- _Work request_
Please set down, with no changes, every line of the material below from the one containing "Collapse the 云南省 group" through the end. Skip the pictures.

- _Stored data_

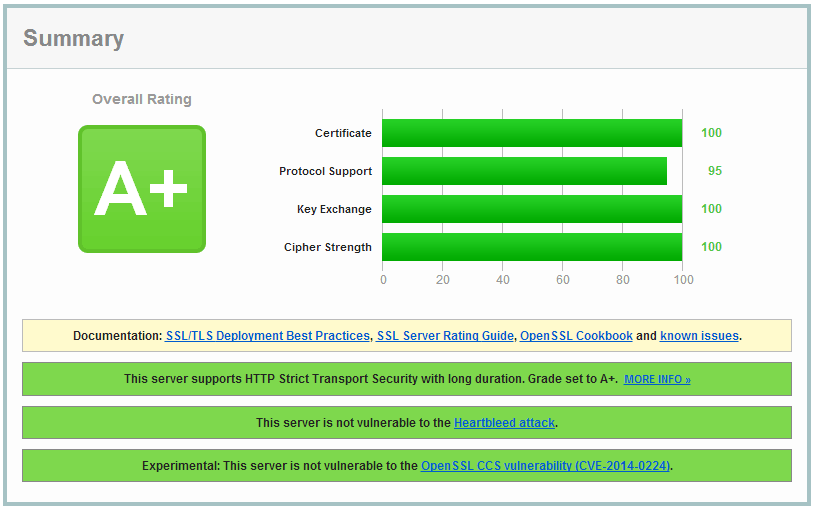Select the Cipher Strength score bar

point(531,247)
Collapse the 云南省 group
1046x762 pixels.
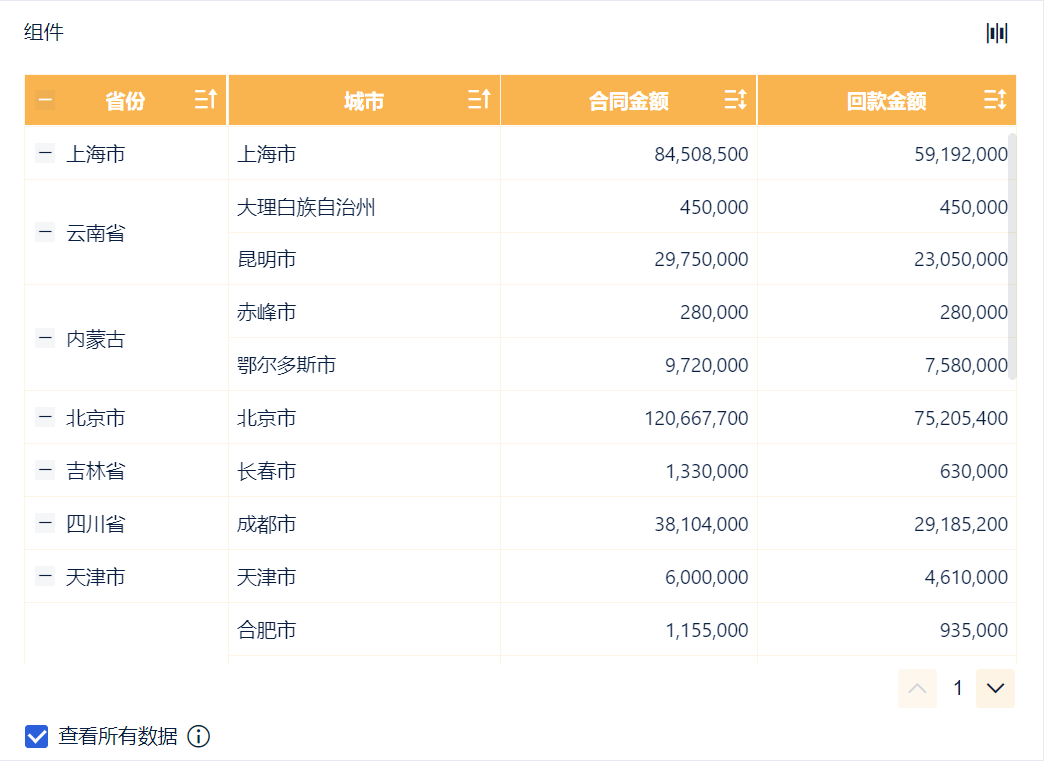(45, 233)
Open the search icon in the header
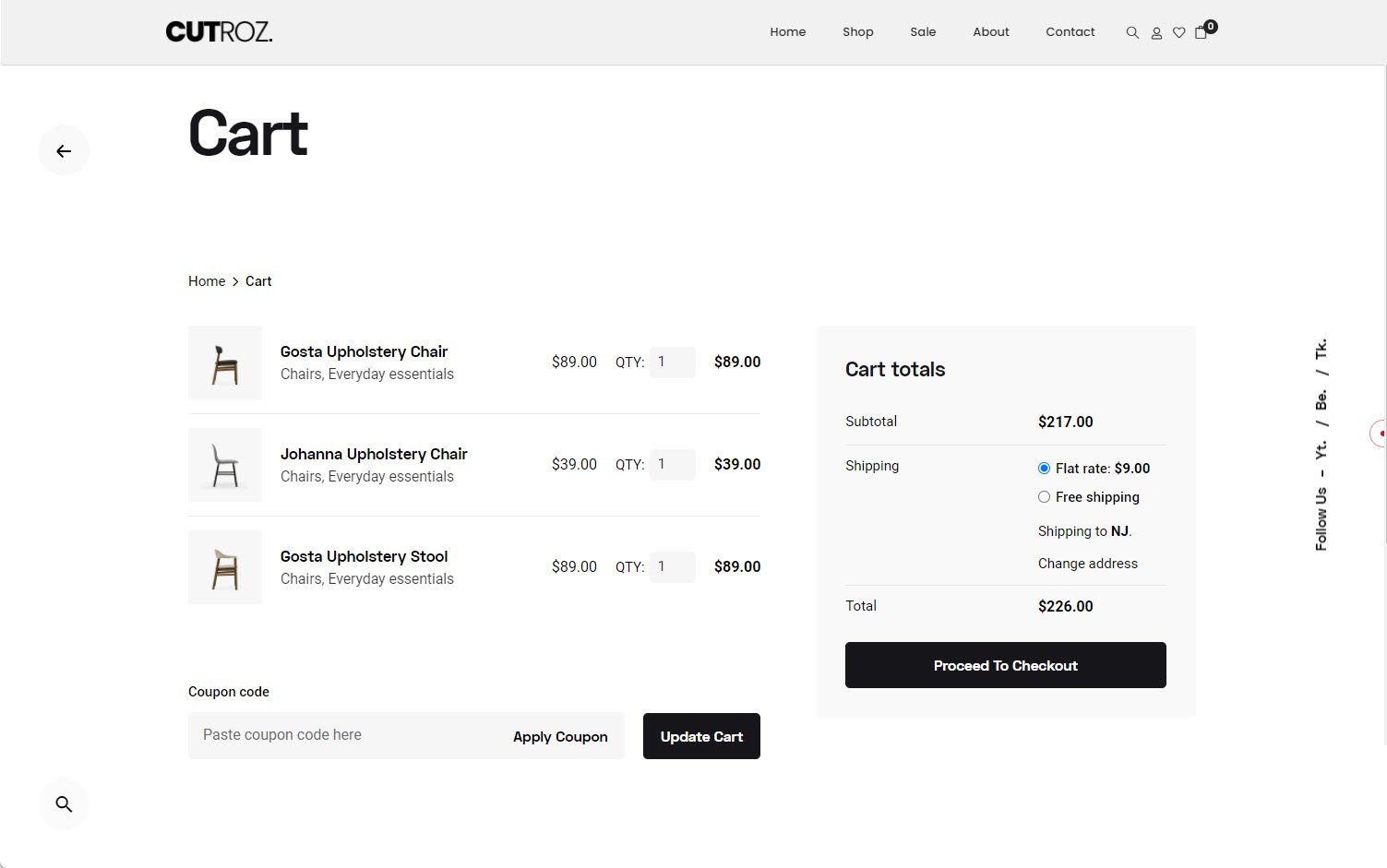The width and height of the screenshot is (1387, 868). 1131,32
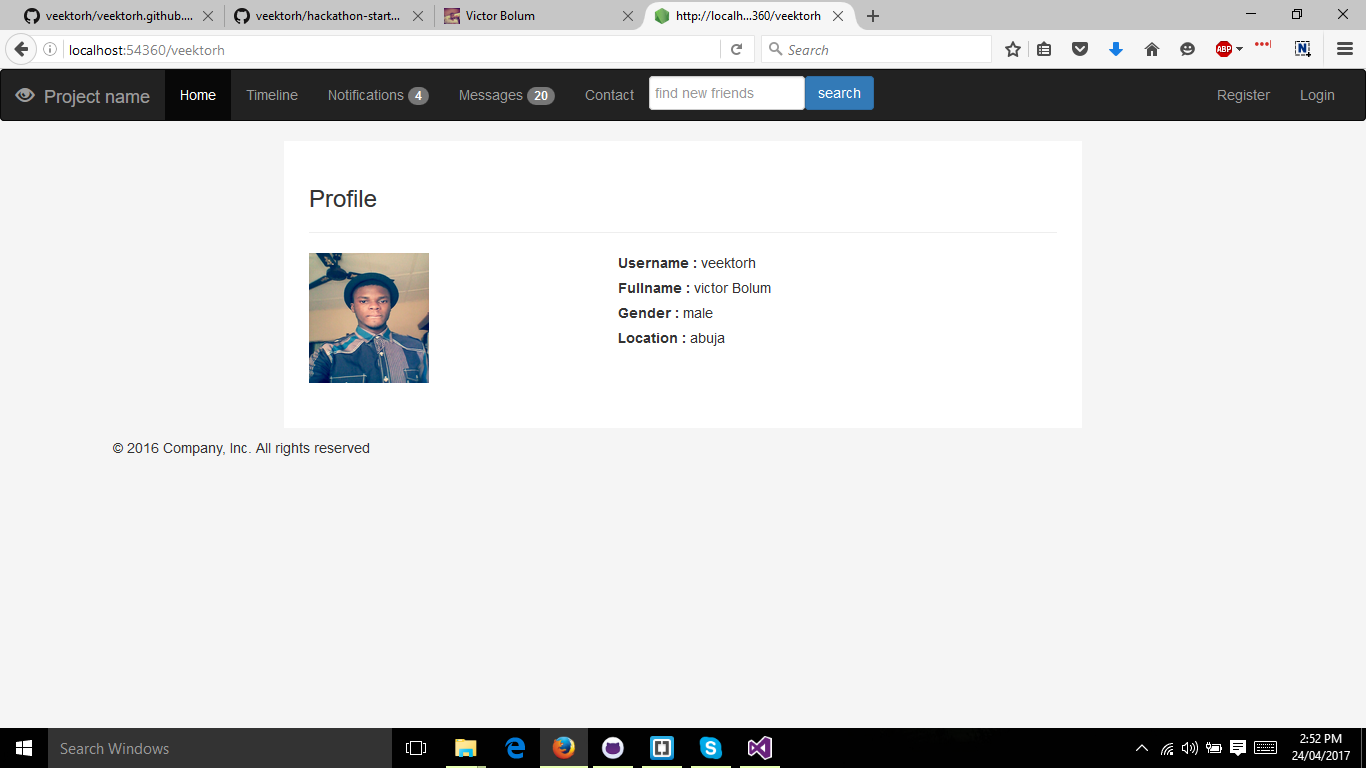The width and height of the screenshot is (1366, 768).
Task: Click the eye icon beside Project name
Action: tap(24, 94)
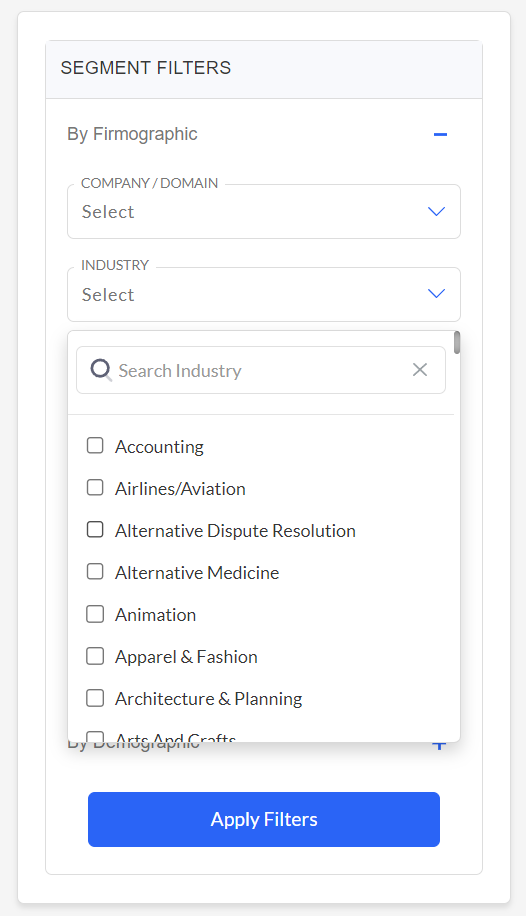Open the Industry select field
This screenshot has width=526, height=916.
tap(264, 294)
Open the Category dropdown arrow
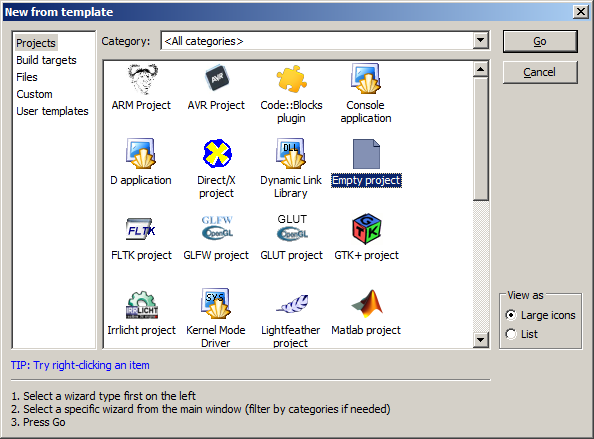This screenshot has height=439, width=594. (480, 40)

- _Solution_
Collapse the 云南省 group
1046x762 pixels.
(45, 233)
Open the search icon in the header
The width and height of the screenshot is (1387, 868). 1131,32
The width and height of the screenshot is (1366, 768).
Task: Click the eye icon beside Project name
Action: tap(24, 94)
Open the Industry select field
This screenshot has width=526, height=916.
tap(264, 294)
Open the Category dropdown arrow
This screenshot has height=439, width=594. (480, 40)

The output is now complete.